INSTRUCTIONS TO FOLLOW:
Start at the top of the records and, please, print each line exactly through the line that contains "This screenshot has width=708, height=525.", leaving out all pictures.

(Collected data)

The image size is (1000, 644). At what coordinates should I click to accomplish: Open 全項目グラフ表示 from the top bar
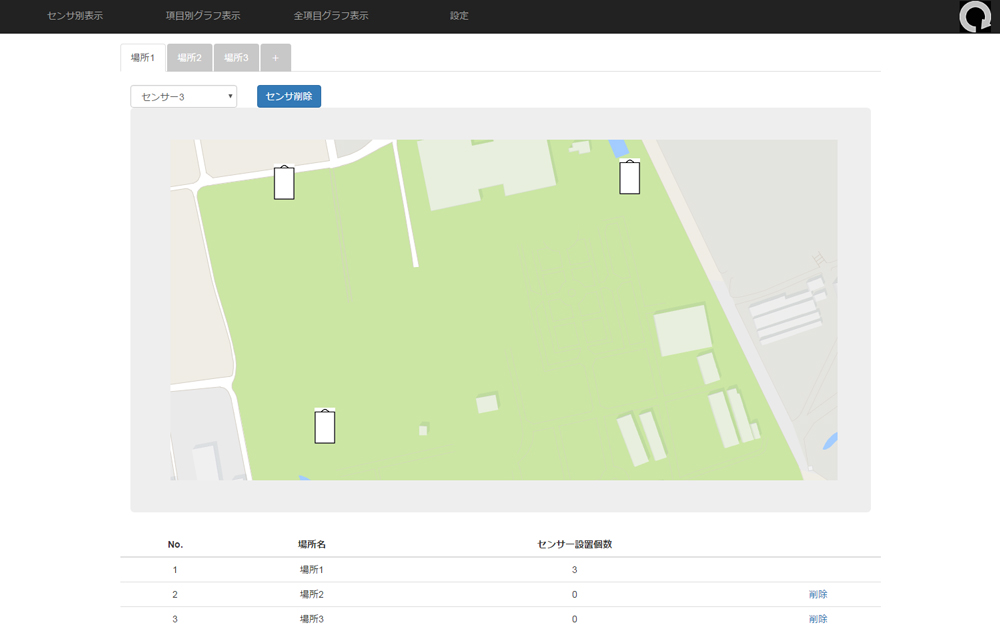[x=331, y=16]
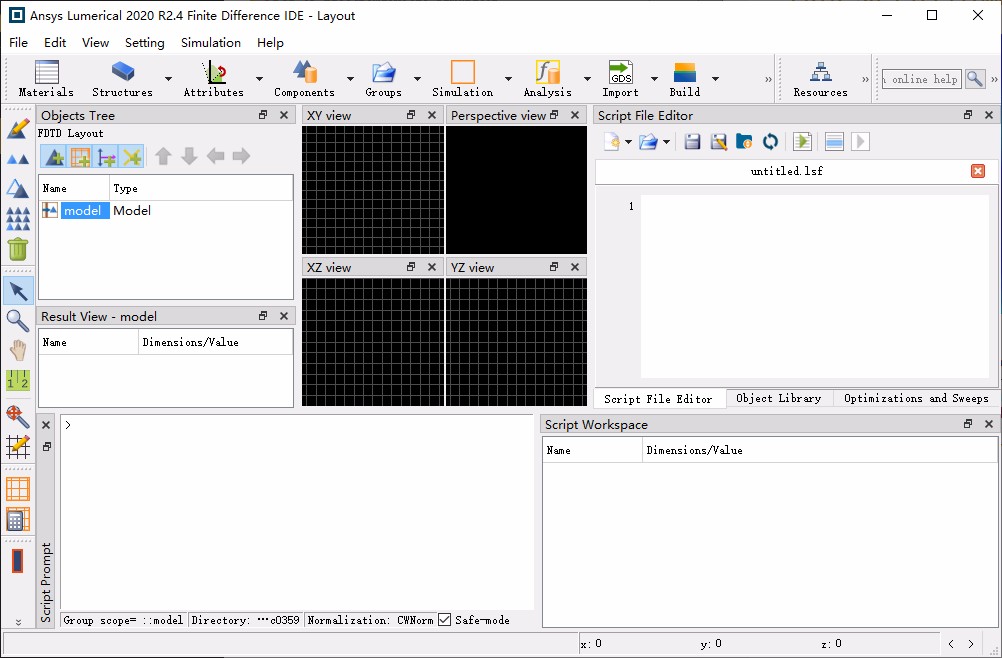The width and height of the screenshot is (1002, 658).
Task: Click the Delete trash can icon
Action: tap(18, 249)
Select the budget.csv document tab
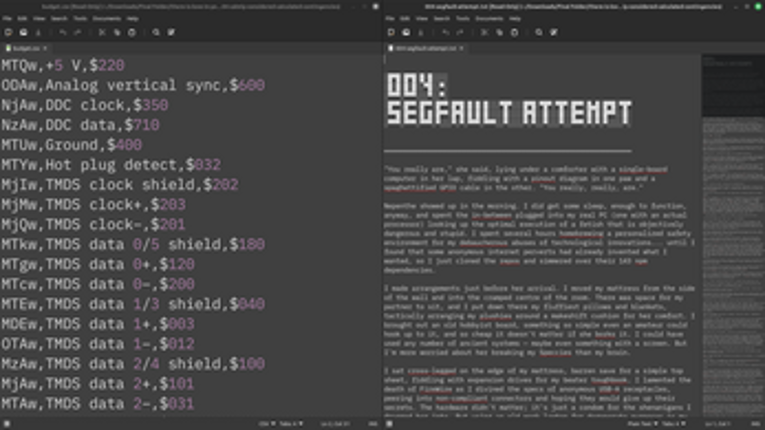Screen dimensions: 765x430 click(x=22, y=47)
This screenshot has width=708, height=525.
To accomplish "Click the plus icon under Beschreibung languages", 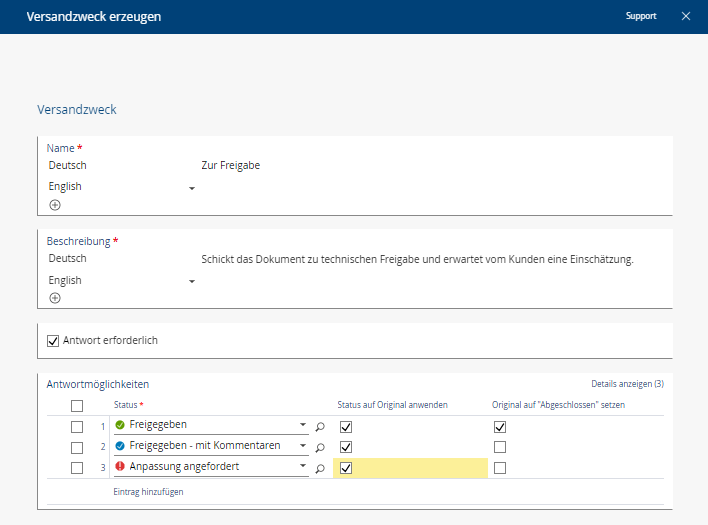I will (55, 298).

SOLUTION TO THIS PROBLEM:
The image size is (1000, 644). At what coordinates should I click to accomplish: Open 全項目グラフ表示 from the top bar
[x=331, y=16]
The width and height of the screenshot is (1002, 658).
Task: Click the Delete trash can icon
Action: tap(18, 249)
Select the budget.csv document tab
Screen dimensions: 765x430 click(x=22, y=47)
This screenshot has width=708, height=525.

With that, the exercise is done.